◆ Task to complete ◆
Copy the rows word for word, from the line containing "Open the Activity log panel icon" through the end of the rows. Leave out the pictures.

◆ Data on locating visible targets ◆

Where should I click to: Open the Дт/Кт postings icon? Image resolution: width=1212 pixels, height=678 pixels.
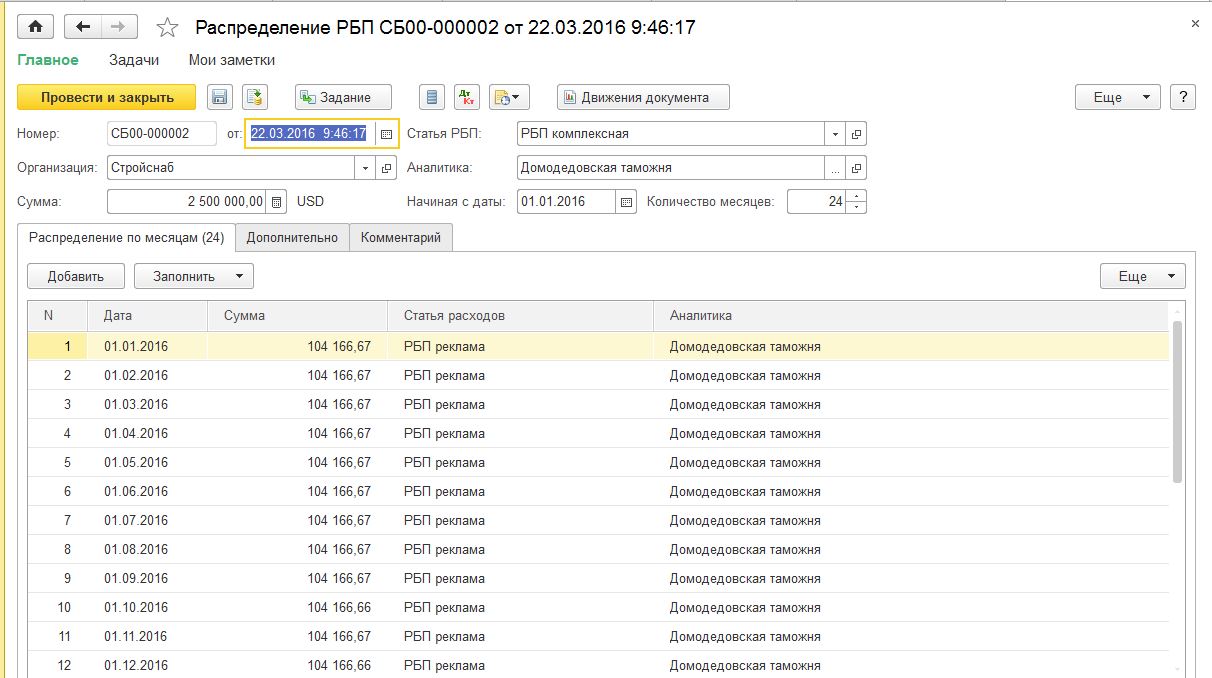tap(467, 97)
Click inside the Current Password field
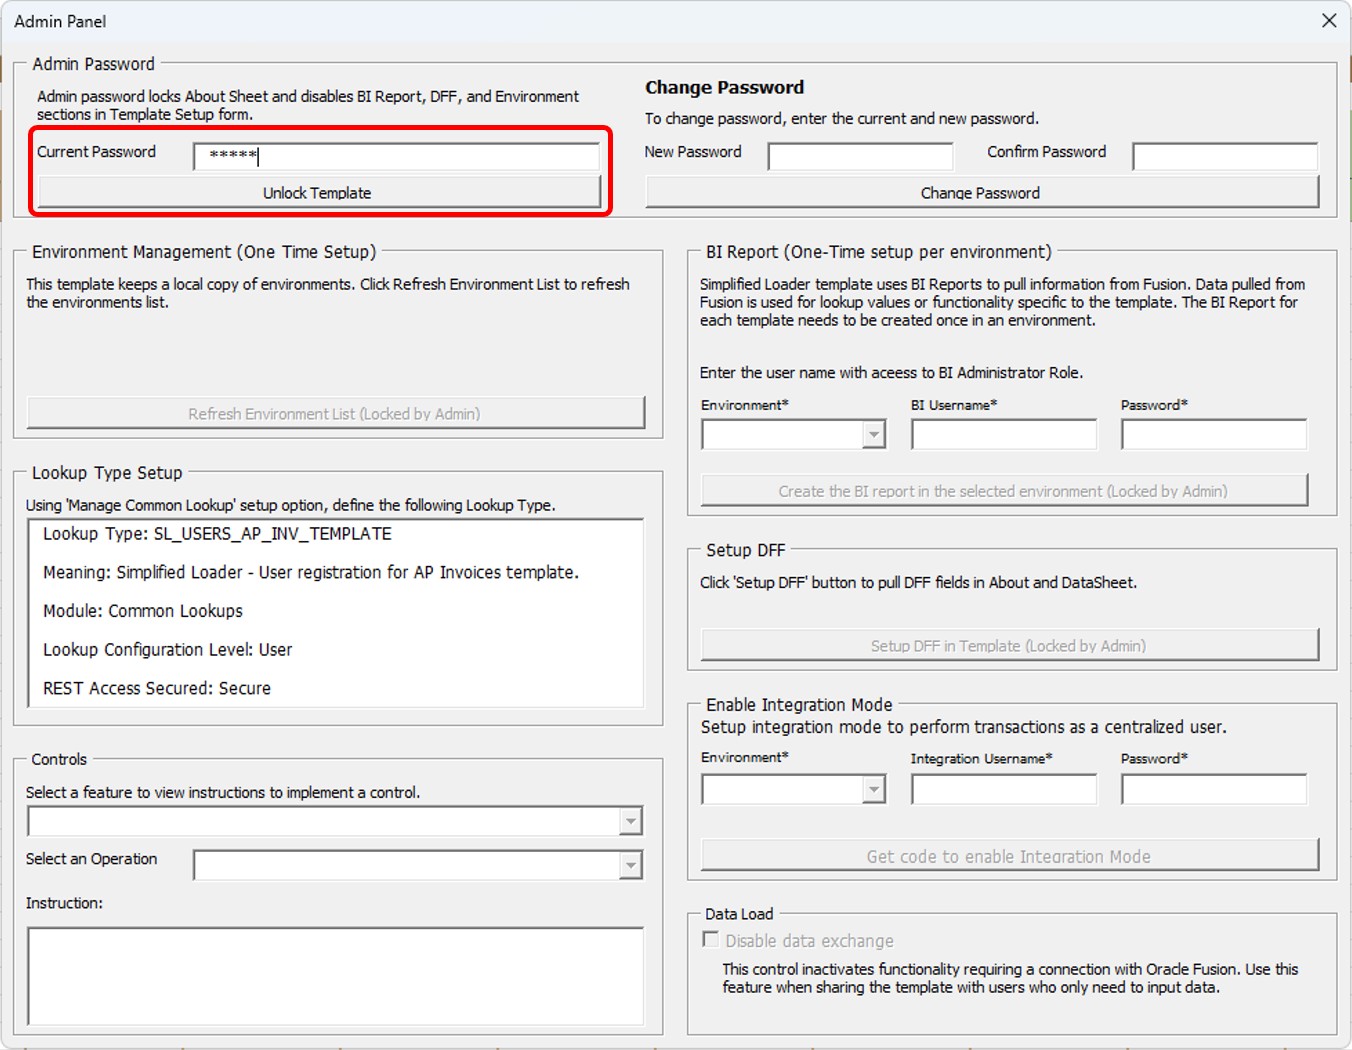Viewport: 1352px width, 1050px height. [397, 156]
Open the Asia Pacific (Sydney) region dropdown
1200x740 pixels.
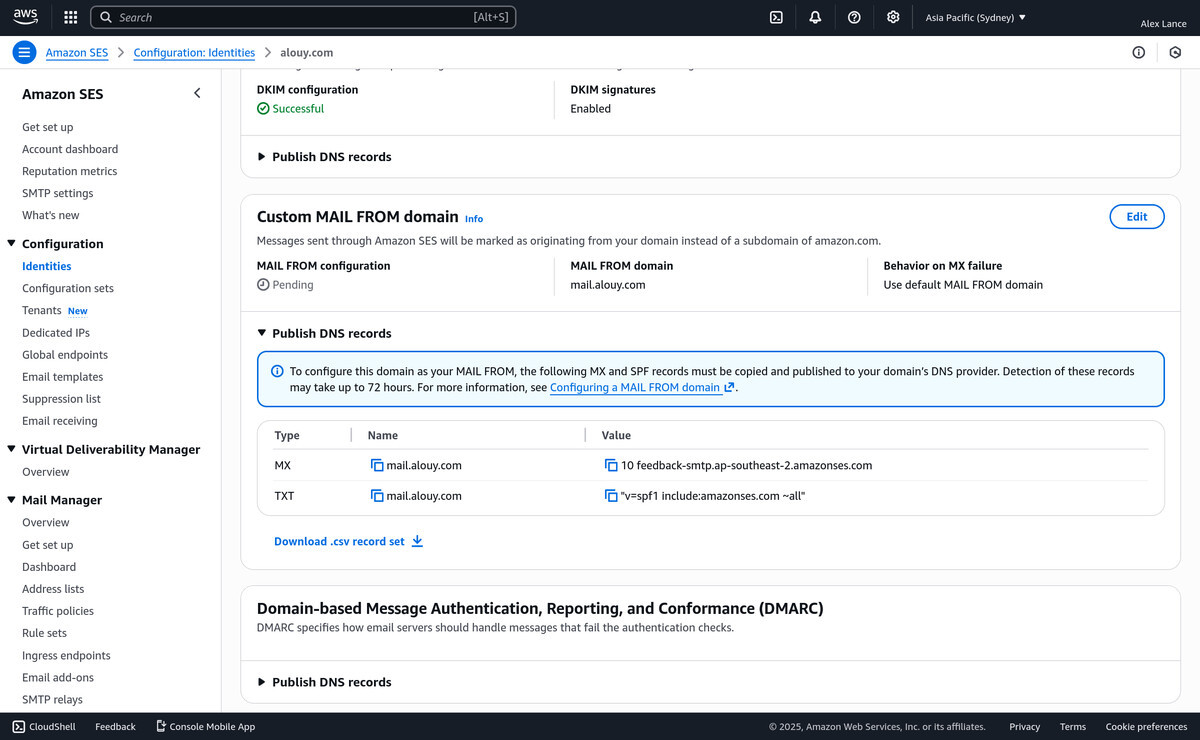point(975,18)
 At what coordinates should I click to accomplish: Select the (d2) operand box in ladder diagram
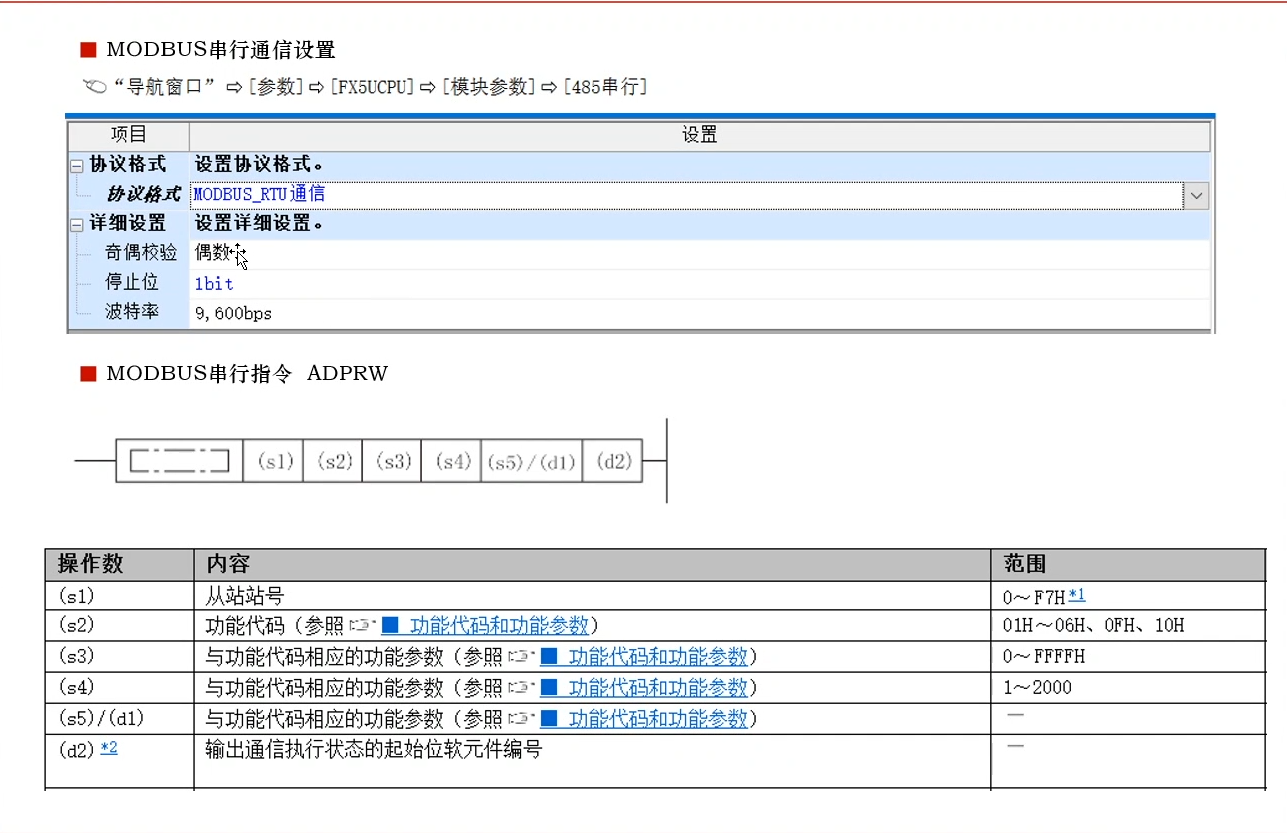613,461
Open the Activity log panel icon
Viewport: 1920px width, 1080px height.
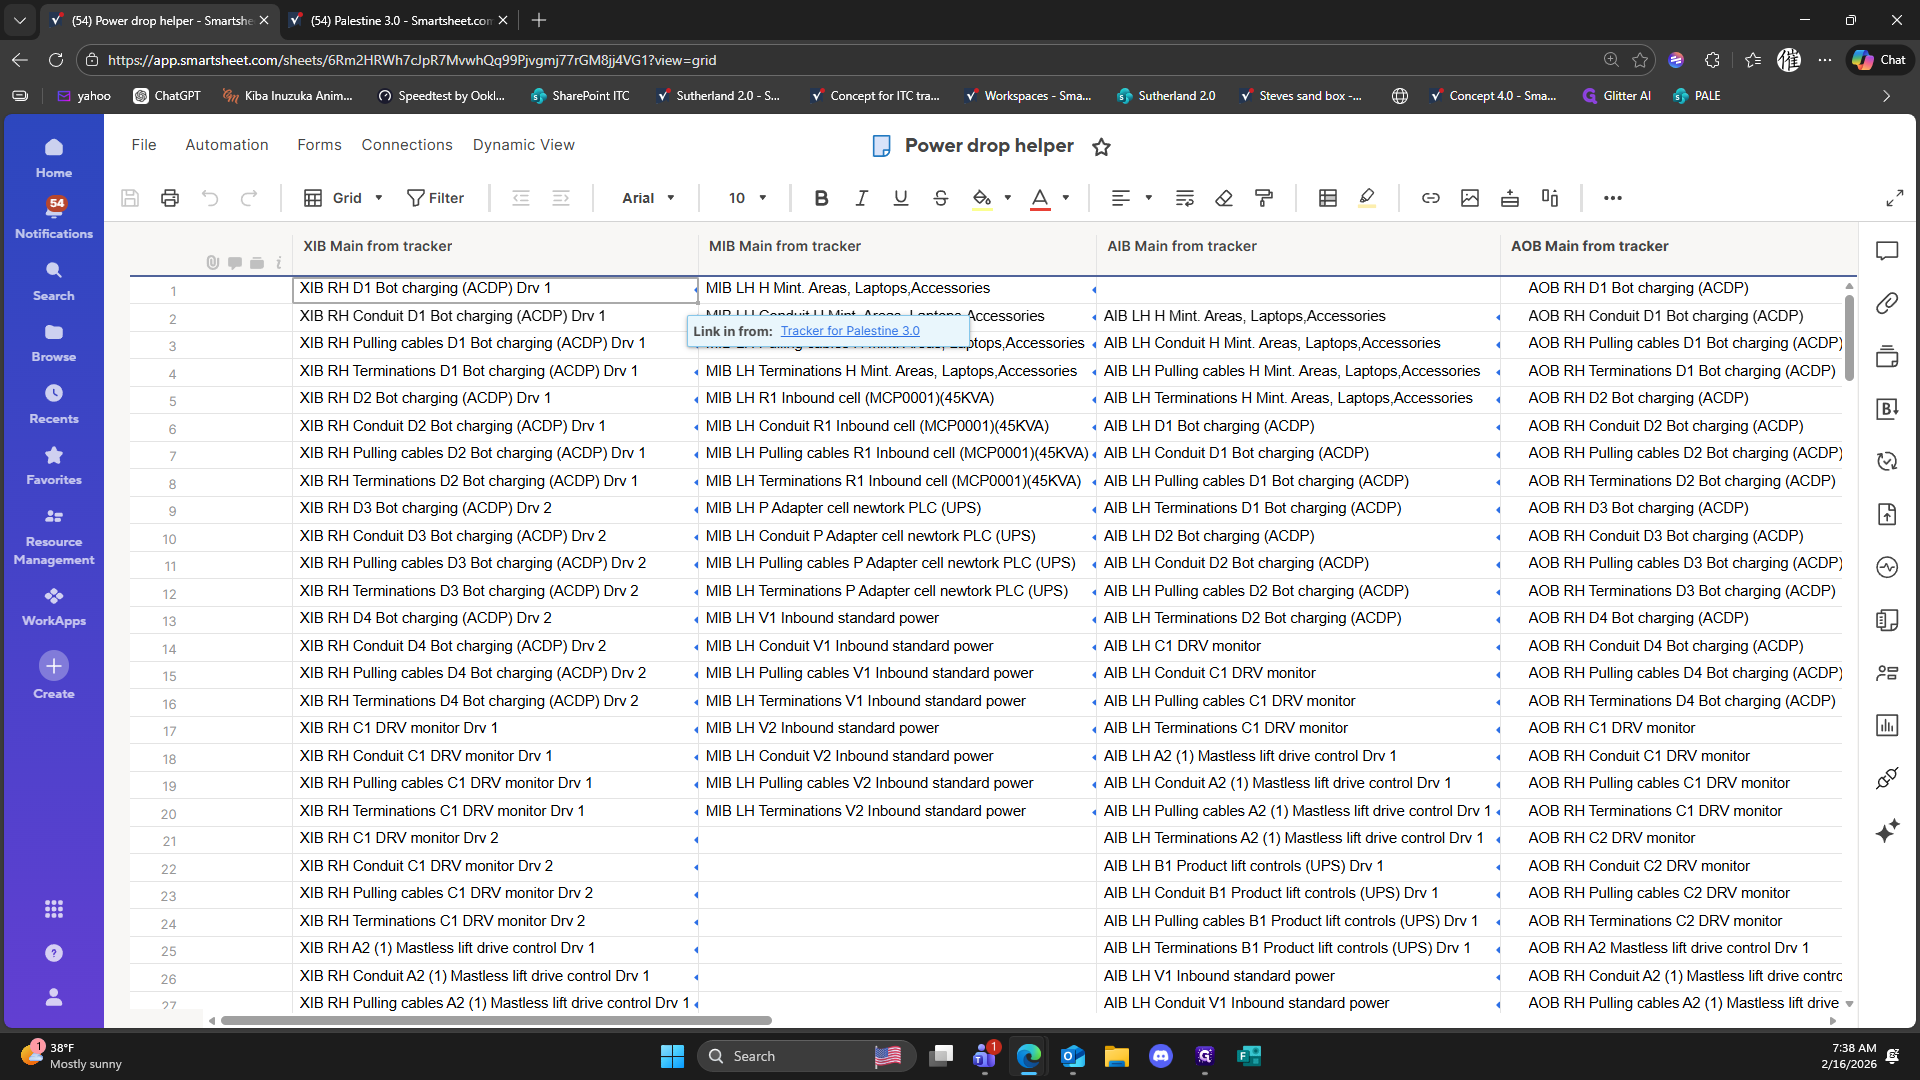[x=1887, y=567]
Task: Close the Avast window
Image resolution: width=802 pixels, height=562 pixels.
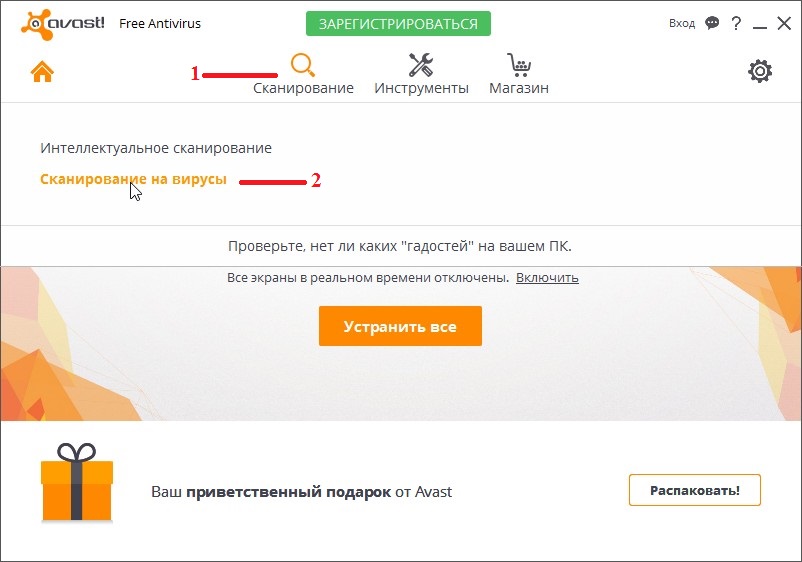Action: click(784, 22)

◆ Task output ◆
Open the Activity log panel icon
Viewport: 1920px width, 1080px height.
[x=1887, y=567]
Task: Close the Avast window
Image resolution: width=802 pixels, height=562 pixels.
Action: click(784, 22)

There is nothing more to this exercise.